Filter the entries below, keeping only lines with the word "agent".
*** Block opens ***
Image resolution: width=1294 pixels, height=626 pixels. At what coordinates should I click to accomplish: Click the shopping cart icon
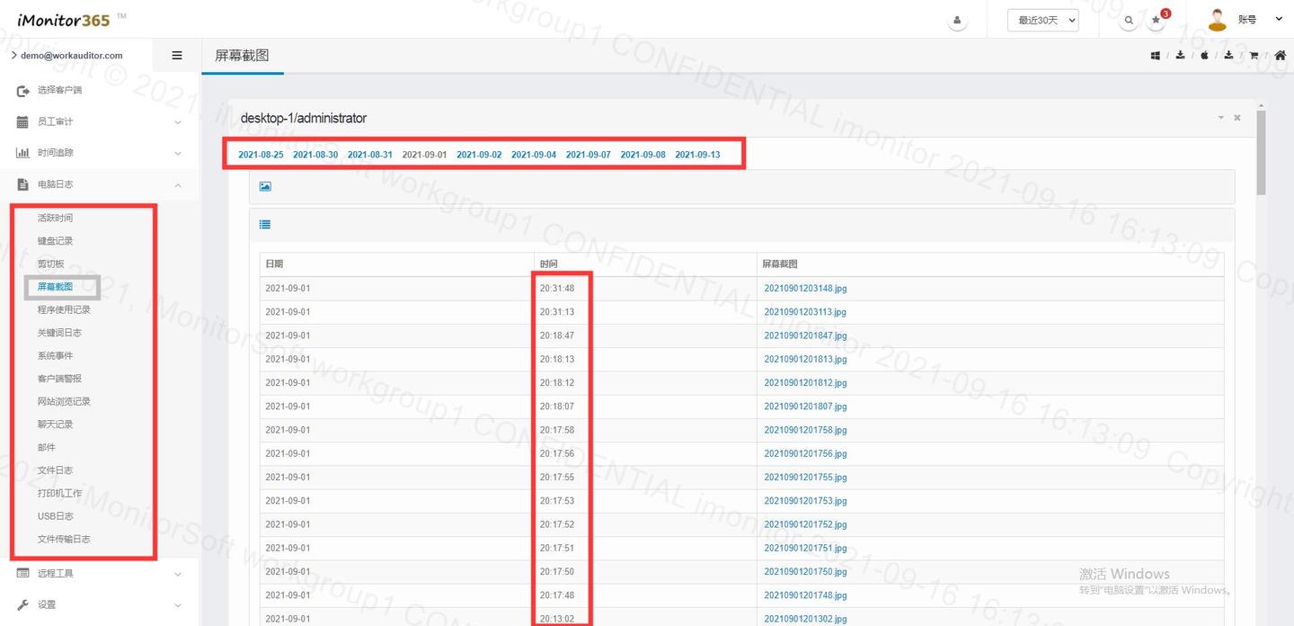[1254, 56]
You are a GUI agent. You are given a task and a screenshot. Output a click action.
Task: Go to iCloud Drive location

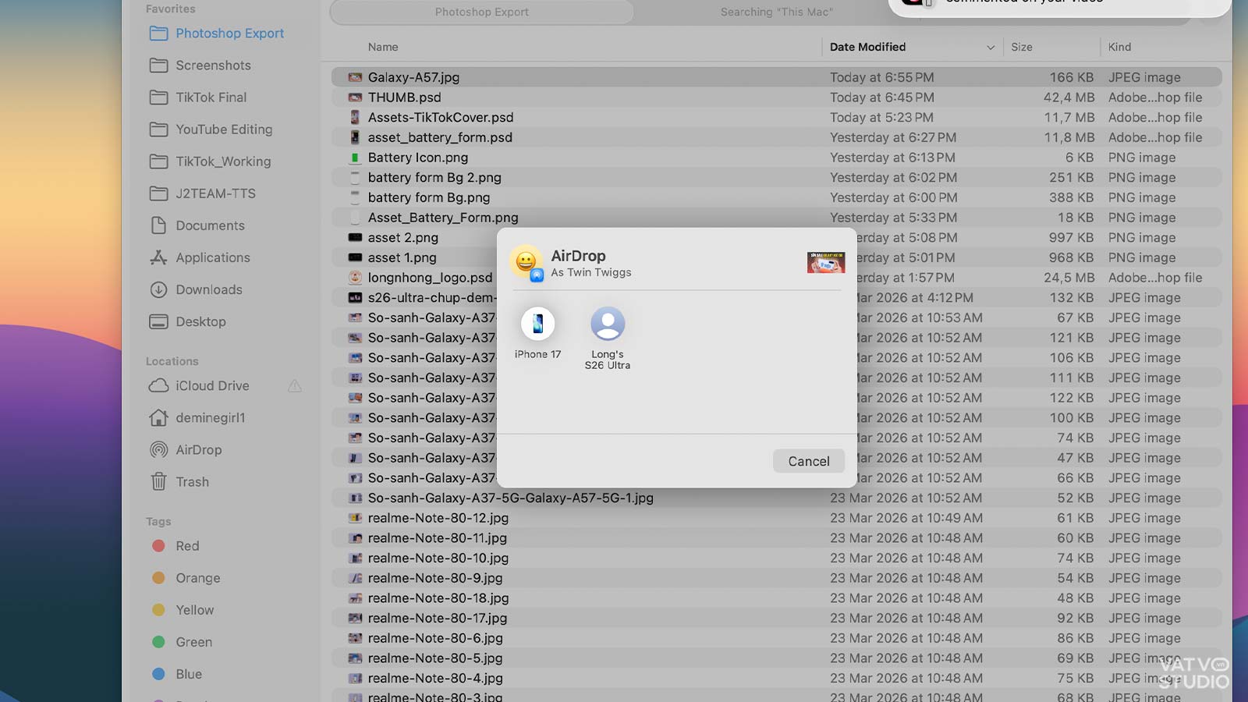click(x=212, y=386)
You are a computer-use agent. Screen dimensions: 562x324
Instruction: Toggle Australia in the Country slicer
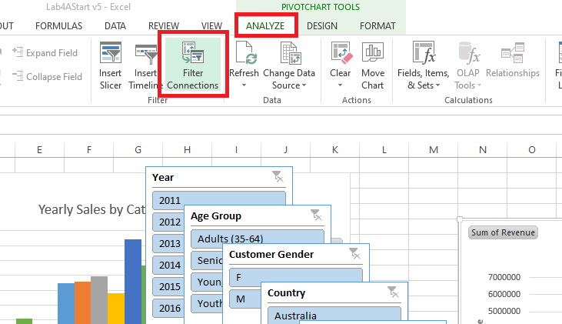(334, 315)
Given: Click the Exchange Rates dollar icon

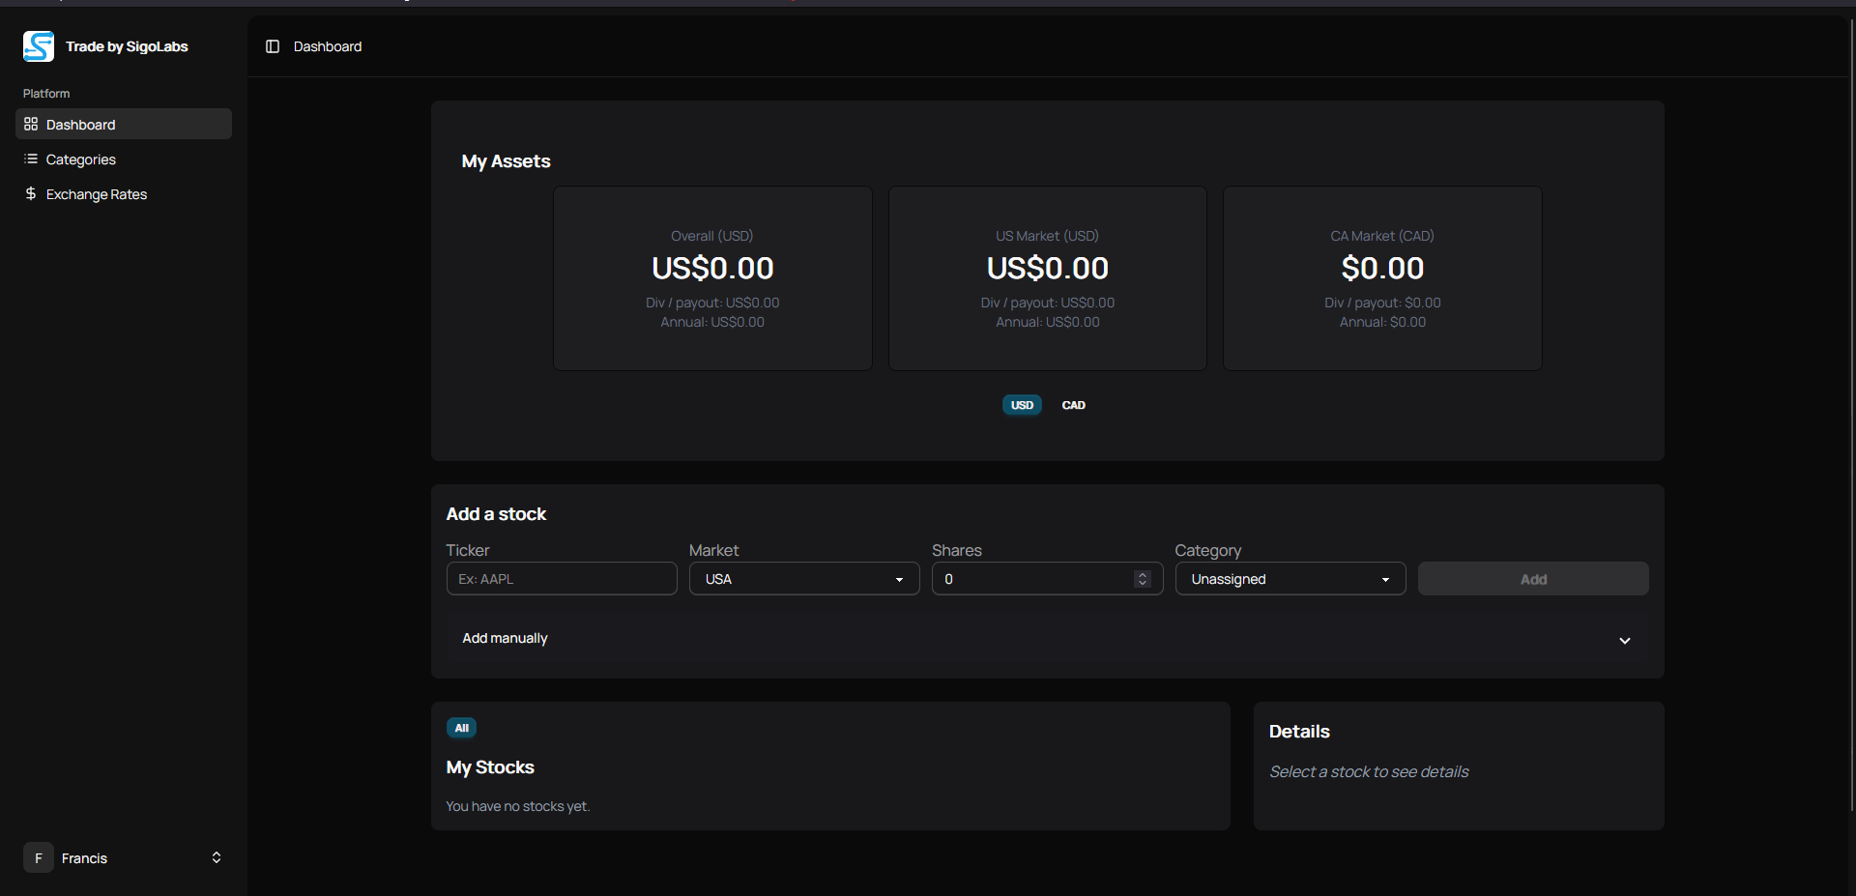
*** Block closes ***
■ OUTPUT OF THE EXERCISE:
You are a GUI agent. You are given a task and a screenshot. Output a click action.
You are a computer-use agent. Screen dimensions: 562x324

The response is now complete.